**** Materials provided ****

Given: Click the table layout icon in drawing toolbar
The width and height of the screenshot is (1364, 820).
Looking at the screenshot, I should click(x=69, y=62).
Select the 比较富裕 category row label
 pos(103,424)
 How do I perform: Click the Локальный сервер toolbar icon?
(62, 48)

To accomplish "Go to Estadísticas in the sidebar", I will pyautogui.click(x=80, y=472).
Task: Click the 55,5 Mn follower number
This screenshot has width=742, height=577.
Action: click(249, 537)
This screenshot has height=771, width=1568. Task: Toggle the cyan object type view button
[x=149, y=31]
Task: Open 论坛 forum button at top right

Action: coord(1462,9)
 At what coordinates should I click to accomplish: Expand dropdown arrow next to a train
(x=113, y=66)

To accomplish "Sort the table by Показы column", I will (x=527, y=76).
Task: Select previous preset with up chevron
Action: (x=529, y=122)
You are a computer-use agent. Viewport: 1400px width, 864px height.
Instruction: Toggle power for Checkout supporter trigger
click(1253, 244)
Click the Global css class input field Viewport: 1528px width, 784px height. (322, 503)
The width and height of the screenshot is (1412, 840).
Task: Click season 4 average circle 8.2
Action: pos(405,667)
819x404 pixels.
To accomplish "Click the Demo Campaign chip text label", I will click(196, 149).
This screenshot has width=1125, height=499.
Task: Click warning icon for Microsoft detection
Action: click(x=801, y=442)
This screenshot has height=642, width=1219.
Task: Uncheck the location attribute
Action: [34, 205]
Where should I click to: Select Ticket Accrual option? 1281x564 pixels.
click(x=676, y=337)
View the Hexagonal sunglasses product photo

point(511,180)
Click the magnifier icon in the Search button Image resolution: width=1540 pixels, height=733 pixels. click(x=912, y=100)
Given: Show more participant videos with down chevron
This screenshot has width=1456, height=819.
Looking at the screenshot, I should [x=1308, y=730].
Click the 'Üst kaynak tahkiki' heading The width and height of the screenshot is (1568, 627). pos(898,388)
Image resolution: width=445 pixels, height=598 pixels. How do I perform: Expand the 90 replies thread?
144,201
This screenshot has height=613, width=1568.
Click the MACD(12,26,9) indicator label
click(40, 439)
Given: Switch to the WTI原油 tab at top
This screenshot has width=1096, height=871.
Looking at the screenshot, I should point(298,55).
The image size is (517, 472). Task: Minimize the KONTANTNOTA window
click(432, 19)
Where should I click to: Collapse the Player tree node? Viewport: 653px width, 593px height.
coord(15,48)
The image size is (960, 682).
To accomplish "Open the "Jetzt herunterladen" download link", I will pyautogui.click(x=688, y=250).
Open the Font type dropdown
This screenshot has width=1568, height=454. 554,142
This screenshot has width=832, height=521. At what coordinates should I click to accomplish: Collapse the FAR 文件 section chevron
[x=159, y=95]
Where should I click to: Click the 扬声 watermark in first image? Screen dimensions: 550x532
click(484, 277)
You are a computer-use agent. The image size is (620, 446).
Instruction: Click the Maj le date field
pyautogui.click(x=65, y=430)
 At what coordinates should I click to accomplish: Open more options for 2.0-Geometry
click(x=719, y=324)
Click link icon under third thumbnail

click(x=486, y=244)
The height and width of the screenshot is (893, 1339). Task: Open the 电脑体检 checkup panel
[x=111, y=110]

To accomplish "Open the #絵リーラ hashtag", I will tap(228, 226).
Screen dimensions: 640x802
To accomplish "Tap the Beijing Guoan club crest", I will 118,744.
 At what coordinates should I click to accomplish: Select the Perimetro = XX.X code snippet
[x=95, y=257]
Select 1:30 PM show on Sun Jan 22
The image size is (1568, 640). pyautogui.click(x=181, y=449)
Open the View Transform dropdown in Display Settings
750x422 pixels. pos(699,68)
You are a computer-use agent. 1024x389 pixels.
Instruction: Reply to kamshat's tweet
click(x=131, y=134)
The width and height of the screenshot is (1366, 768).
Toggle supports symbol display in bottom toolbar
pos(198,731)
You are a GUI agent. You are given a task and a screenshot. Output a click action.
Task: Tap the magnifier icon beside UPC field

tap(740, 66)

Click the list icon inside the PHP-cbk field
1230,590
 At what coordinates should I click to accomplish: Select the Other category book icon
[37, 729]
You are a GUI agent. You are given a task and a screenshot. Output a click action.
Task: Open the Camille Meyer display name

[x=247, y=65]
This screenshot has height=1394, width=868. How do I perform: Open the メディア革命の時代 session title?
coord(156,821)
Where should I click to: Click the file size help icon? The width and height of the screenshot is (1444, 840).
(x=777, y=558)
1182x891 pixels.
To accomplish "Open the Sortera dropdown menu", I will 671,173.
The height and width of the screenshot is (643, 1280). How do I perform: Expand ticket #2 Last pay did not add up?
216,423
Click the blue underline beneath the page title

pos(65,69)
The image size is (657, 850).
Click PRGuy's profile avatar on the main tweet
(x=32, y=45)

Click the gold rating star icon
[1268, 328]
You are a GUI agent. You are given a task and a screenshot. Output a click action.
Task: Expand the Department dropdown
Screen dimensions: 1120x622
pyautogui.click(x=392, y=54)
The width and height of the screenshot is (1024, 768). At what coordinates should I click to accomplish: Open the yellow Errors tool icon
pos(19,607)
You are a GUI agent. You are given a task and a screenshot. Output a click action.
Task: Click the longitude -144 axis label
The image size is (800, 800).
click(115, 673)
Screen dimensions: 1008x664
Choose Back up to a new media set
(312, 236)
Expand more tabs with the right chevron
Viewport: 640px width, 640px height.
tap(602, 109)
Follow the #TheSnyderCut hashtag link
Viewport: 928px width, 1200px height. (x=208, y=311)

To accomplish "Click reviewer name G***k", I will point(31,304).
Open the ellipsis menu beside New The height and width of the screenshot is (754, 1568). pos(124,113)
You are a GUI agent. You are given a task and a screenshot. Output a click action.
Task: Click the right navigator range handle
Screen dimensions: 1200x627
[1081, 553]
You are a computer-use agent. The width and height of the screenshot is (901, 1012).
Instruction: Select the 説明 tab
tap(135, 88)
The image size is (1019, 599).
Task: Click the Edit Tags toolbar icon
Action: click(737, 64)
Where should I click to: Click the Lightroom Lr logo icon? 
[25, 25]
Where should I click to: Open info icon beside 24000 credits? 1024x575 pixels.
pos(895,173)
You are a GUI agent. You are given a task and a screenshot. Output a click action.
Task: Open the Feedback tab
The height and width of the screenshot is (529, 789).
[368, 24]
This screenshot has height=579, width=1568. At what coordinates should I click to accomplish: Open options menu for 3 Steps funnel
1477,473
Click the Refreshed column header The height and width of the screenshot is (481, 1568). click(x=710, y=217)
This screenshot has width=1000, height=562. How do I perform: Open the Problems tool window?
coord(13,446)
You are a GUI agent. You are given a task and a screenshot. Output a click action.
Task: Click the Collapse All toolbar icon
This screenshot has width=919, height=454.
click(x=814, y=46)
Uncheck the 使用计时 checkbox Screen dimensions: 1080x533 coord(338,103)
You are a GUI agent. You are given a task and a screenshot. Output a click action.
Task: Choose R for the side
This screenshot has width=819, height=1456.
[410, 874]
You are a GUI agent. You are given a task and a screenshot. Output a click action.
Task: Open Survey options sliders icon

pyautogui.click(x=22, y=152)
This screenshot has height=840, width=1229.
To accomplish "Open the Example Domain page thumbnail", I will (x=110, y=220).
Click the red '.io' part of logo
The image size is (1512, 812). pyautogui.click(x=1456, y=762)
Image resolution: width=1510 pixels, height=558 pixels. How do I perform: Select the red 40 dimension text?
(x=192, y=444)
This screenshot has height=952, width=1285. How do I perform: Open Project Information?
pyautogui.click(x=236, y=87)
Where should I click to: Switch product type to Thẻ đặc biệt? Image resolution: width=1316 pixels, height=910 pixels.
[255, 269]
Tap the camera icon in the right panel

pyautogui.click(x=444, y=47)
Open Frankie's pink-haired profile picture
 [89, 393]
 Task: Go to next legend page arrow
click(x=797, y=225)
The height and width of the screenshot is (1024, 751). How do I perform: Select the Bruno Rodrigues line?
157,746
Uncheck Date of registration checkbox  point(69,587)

****

Above are the records; please copy exactly their first line and each line after it through the line containing "Task: Click the 55,5 Mn follower number", and no line after that.

Your solution
Given: Click the table layout icon in drawing toolbar
The width and height of the screenshot is (1364, 820).
Looking at the screenshot, I should click(x=69, y=62).
Select the 比较富裕 category row label
 pos(103,424)
 How do I perform: Click the Локальный сервер toolbar icon?
(62, 48)

To accomplish "Go to Estadísticas in the sidebar", I will pyautogui.click(x=80, y=472).
Task: Click the 55,5 Mn follower number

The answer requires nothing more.